“To define remission, look to the words of the patient.” An interview with Dr Nabil Mikati, Beirut, Lebanon

How do you diagnose major depression (MDD)?

The initial interview takes 45 minutes to an hour. If I suspect major depression, I have a HAM-D scale handy and score the patient accordingly. But I also go by experience. If I come across retardation and dysfunction, inability to enjoy life and work properly, and – most seriously – if the patient is experiencing feelings of helplessness and hopelessness, then I’d diagnose MDD.

What are the most significant challenges facing the clinician?

The four to six weeks it takes for antidepressants to have a therapeutic effect. During that time we see the patient at least once a week to make sure they are taking their medication, to monitor side effects – and make adjustments, quickly if needed. We also aim to reduce the insomnia they may be experiencing, provide empathy and build trust. If there is significant risk of suicide, we may choose immediate hospitalisation.

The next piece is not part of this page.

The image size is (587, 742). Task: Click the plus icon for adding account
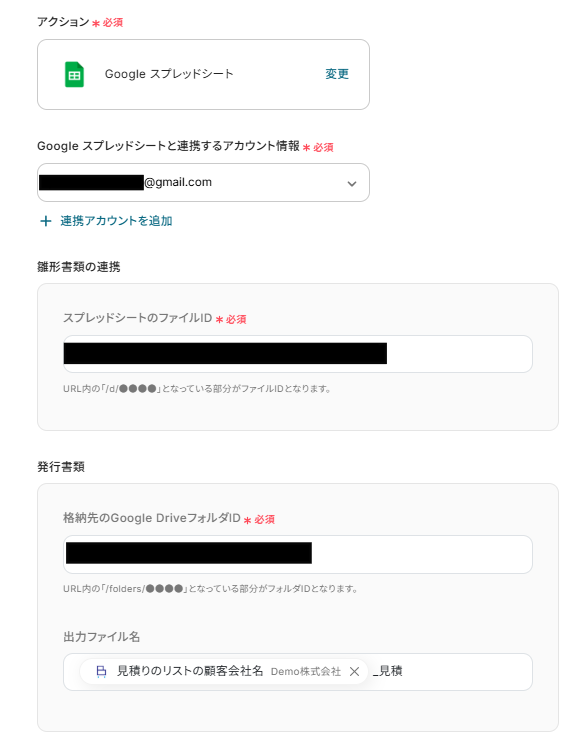45,221
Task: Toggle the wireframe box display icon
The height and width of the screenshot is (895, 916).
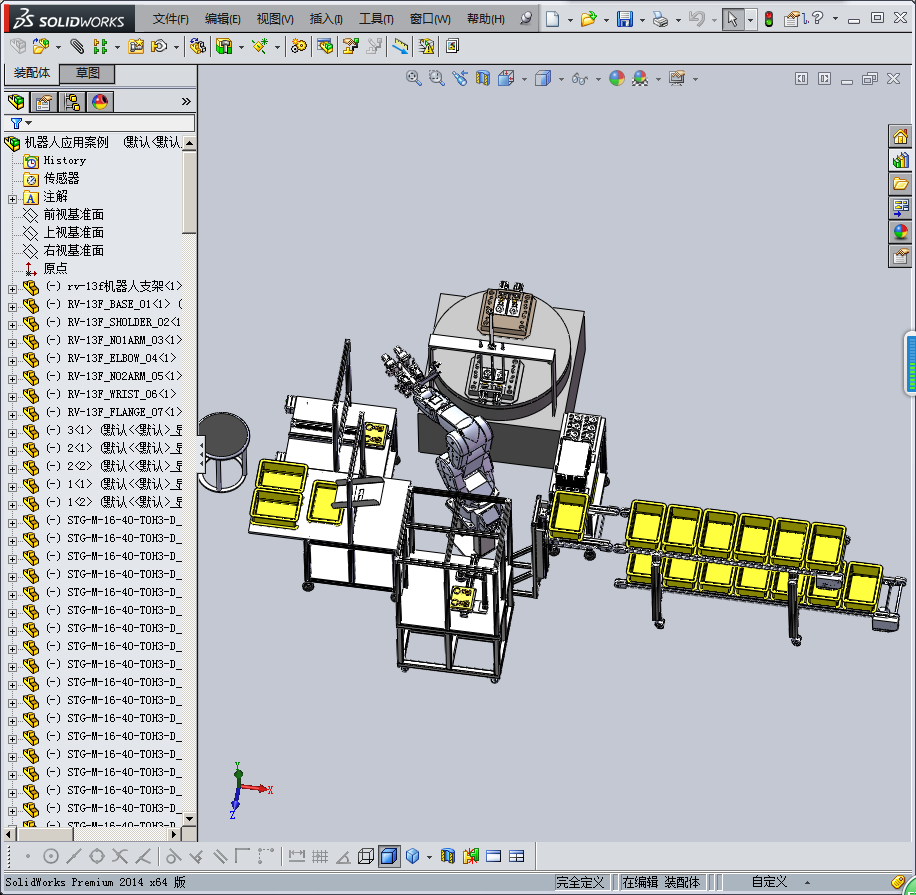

Sometimes there is comorbid bipolar disorder or schizophrenia; and then we might have to use an antipsychotic or second generation neuroleptic as well.

An additional challenge we sometimes meet is when the patient does not have insight into their condition and decides not to continue treatment, or to use non-medical measures.

I have a HAM-D handy, but I also go by experience.

What are the most significant advances you have seen?

The expansion in psychopharmacology. We now have so many tools and can use combinations of antidepressants. There is also the possibility of transcranial stimulation. ECT has become more refined. And intensive cognitive behavioural therapy (CBT) helps in many cases.

How do you define remission?

We’ve learned from research scientists that a score of less than 7 on the HAM-D defines remission. But I look to the words of the patient. If I hear “I am myself again”, or “I feel alive again”, or “My life has restarted”, then I think the patient is in remission. I also look at their body language and their smile. And I see whether they have regained interest in their hobbies, and whether sleep and libido have returned to normal.

What is your opinion of combining pharmacological and psychotherapeutic approaches?

I trained in psychoanalytic psychotherapy for two years. But treatment is a long process, unless we use intensive therapy three times a week. Perhaps 5% of my patients choose it. A major problem of course is the expense and the fact that patients have to stick to a strict schedule.

Do you look for cognitive symptoms in depressed patients?

My view of cognition is wide. It includes the way one understands oneself and the world. Some patients see the negatives all the time. Others make self-defeating decisions. But there are also problems in concentration and memory, and patients who respond slowly and report problems in daily life. Or it may be their families who report this. I always look for such symptoms. In elderly patients who might have early dementia, I would check with the Mini-Mental State Exam, or even order an MRI scan.